The monitoring script polls the scheduled events end point once per second waiting for a new event to arrive. Polling the endpoint is done by making an HTPP GET request to an specific endpoint and Contoso polls the endpoint every second to ensure their nodes have ample time to respond to upcoming events.

The script checks if a new event is available by comparing the DocumentIncarnation of the most recent event with their last process incarnation. The DocumentIncarnation is guaranteed to change when there is new information in the Event array. When a new event is available it also checks the Resources array to see if it will be impacted by the event. If this node is not impacted, then it will store the latest DocumentIncarnation and move onto the next event.  

In the case of a new event, the monitoring script checks the Resources array in the scheduled event to see if the VM is impacted. All impacted resources will be listed by name in this array. If this VM is impacted by the event there are 4 different possible operations:

  1. If the event has already started it logs the event and continues polling for the completion of the event.
  2. If it is a user event, it immediately approves the event. This is to prevent delays in recovery in the case an admin is trying to restart a node due to an unexpected app failure. 
  3. If it is a platform event that is not impactful for this workload, such as a 0 second freeze event, it immediately approves the event, logs the action, and continues polling.
  4. If it is a platform event that is impactful for this workload, it prepares the node for the operation. This will be explored in more detail below.

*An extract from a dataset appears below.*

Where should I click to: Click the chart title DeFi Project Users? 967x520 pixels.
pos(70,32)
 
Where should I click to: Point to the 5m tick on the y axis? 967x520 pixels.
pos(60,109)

Any new information from scheduled events or actions taken by the monitoring script are logged to an external logging provider. This information is used by the operations team in the case of any unexpected incidents and to correlate scheduled events across multiple VMs in the same VMSS placement group. For correlation, Contoso uses the EventId which is provided with each scheduled event. The DocumentIncarnation is unique to each VM in a scale set and thus cannot be used for cross-VM correlation.

The diagram below outlines the flow of the monitoring script after it notices a new scheduled event. It is important to note the script is flexible enough to handle any of the state transitions outlined in the state diagram above. While the ordering of Scheduled à Started à Removed (Completed) is the most likely, to operate at high availability it is important that Contoso can handle all possible transitions.  




Preparing for an Event

When the monitoring script detects that an event is scheduled on the VM it must disable the Cassandra node running on that VM and then prepare itself for the impact. Contoso has chosen not to react immediately to any scheduled event. Instead, it sets a timer for 30 seconds before the NotBefore time to start disabling the Cassandra node. It waits this time to reduce the time the node is disabled for in the case that other VMs on the same Azure host do not approve the job immediately. Once the timer expires the script disables read/write on the Cassandra node and then disables the gossip, removing it from the cluster. Other nodes in the cluster recognize that the node is disabled when it does not respond to their gossip.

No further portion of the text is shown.